» **Aufgabe 1**
Schreib den Teil der Haushaltsrede ab, der mit den Worten „Wir könnten ja“ anfängt und nach „realen, nachvollziehbaren Zahlen.“ aufhört. Ersetze dabei „Tafelsilber“ durch „Familiensilber“.
» **Aufgabe 2**
Warum wird in der Haushaltsrede dieses Jahr nicht das wiederholt, was in früheren Haushaltsdebatten gesagt wurde? Antworte in ein bis drei Sätzen.
» **Aufgabe 3**
Führe die Haushaltsrede nach ihrem letzten Satz weiter.

» **Lesetext**
Rede Veronika Buszewski zum Haushalt 2019

Rat der Stadt

Same procedere as every year?

Sehr geehrte Damen und Herren.

Wir könnten ja all das wiederholen, was wir schon immer in den letzten Diskussionen um den städt. Haushalt gesagt haben: Die Teilnahme am  Stärkungspakt ist ein "vergiftetes" Geschenk. Wir verkaufen unser letztes Tafelsilber wie z.B. Sport- und andere Freiflächen oder RWE-Aktien! Wir erhöhen Gebühren und andere Nutzungsentgelte bis zum geht-nicht-mehr! Wir „stellen“ eine ausgeglichenen Haushalt dar – bar jeglicher Realität, sprich: realen, nachvollziehbaren Zahlen.

Doch das kennen Sie ja alles. Ebenso wie unsere jahrelange Forderung an die im Bund und Land an der Regierung beteiligten Parteien, sich endlich mal um eine auskömmliche Finanzierung der Kommunalfinanzen zu kümmern. - eine dauerhafte, auskömmliche Finanzierung nicht über sonder- oder vereinzelte Förderprogramme.

Darum für heute: Not Same procedere as every year.

Dieses Jahr wollen wir auf die Auswirkungen von Konsolidierungsmassnahmen aufmerksam machen, die zu Lasten der Arbeitsfähigkeit der Verwaltung gehen: Sprich: Zu Lasten des Personals der Stadt Herne und zu Lasten der Einwohnerinnen, die zu recht Anrecht haben auf eine funktionierende Verwaltung, die ihre Aufgabe auch als "Dienstleister" entsprechend erfüllt!

» **Einträge aus einem Datensatz zum Zeigen**
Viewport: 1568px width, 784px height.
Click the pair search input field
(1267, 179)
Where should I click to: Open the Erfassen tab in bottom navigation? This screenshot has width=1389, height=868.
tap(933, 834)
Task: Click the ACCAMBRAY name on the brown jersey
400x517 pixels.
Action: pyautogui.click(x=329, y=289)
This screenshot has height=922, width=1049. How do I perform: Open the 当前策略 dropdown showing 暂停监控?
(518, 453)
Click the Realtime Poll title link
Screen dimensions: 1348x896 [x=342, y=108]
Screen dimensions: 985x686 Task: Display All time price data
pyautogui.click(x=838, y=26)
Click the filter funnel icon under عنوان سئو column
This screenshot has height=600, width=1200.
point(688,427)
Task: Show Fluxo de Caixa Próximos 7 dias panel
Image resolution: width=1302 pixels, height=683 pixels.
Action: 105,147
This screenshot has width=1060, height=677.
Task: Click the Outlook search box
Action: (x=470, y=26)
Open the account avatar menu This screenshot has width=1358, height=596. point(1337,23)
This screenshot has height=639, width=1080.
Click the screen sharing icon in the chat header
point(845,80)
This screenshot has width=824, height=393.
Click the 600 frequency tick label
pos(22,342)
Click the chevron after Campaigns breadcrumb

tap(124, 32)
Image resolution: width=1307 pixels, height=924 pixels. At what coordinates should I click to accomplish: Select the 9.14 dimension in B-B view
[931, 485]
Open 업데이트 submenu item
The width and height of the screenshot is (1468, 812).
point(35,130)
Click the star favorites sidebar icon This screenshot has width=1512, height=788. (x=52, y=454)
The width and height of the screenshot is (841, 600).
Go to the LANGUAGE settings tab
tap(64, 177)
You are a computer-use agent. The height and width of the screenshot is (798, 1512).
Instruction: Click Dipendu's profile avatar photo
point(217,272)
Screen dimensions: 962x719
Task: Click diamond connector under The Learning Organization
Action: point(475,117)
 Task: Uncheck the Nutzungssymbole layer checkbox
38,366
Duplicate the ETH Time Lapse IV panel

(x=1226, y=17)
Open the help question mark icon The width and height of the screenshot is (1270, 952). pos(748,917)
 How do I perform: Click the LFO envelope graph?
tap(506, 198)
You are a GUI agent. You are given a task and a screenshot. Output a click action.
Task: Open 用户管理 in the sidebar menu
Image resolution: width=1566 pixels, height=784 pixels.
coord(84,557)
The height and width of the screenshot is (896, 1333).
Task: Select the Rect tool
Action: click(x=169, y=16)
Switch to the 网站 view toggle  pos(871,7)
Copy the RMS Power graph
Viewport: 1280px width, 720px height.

» **Antwort 1**
Wir könnten ja all das wiederholen, was wir schon immer in den letzten Diskussionen um den städt. Haushalt gesagt haben: Die Teilnahme am  Stärkungspakt ist ein "vergiftetes" Geschenk. Wir verkaufen unser letztes Familiensilber wie z.B. Sport- und andere Freiflächen oder RWE-Aktien! Wir erhöhen Gebühren und andere Nutzungsentgelte bis zum geht-nicht-mehr! Wir „stellen“ eine ausgeglichenen Haushalt dar – bar jeglicher Realität, sprich: realen, nachvollziehbaren Zahlen.

» **Antwort 2**
Die Zuhörenden kennen das alles schon: die Kritik am Stärkungspakt, den Verkauf von Tafelsilber, die hohen Gebühren und die Forderung nach einer dauerhaften, auskömmlichen Finanzierung der Kommunen. Deshalb will die Rede diesmal auf die Folgen der Sparmaßnahmen für die Arbeitsfähigkeit der Verwaltung aufmerksam machen.

» **Antwort 3**
Das sind u.a.:

  • Wegfall der Anschlussbeschäftigung nach der Ausbildung: Jährliche Einsparung: 350.000 Euro
  • Reduzierung der Ausbildung über Bedarf. Verringerung der Aufwendungen: 200.000 Euro pro Jahr
  • Optimierung der Immobilienfunktionen mit dem Unterpunkt "Verringerung der Aufwendungen bei Perosnalkosten": Kumuliert: 2019 700.000 Euro
  • Streichung von bezahlten Rüstzeiten und Frühstückspausen. Macht nochmal 120.000 Euro pro Jahr
  • Reduzierung der Reinigungskosten in fünf Verwaltungsgebäuden. Verringerung Aufwendungen: 22.000 Euro pro Jahr (ab 21: 51.000 Euro)

Kleine Summen? Peanuts? Stimmt irgendwie. Stimmt im Vergleich zur Maßnahme 63:

  • Die Reduzierung des Personals durch Ausnutzung der Fluktuation - die sogenannte Personalkostenquotierung.

Eine Maßnahme, die uns seit Jahren begleitet. Die erste "verifizierte Zahl" bzgl. Einsparvolumen dieser Maßnahme, die ich fand, stammt noch aus dem Jahr 2008 für 2009 - also vor 10 Jahren: 470.000 Euro.

Heute, 2018, steht sie mit 5,9 Millionen Euro und dem schönen Untersatz "Verringerung der Aufwendungen" im Haushaltsplanentwurf für 2019.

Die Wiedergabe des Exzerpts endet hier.